■ **What is needed**: Can you edit the data below by replacing "each given word" with "each listed word" and leaving everything else unchanged?
Data start
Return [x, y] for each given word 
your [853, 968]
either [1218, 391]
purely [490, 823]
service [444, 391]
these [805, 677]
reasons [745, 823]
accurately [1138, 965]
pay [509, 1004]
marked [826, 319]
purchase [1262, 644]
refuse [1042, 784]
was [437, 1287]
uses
Data end
■ **Finished task**:
Return [x, y] for each listed word 
your [853, 968]
either [1218, 391]
purely [490, 823]
service [444, 391]
these [805, 677]
reasons [745, 823]
accurately [1138, 965]
pay [509, 1004]
marked [826, 319]
purchase [1262, 644]
refuse [1042, 784]
was [437, 1287]
uses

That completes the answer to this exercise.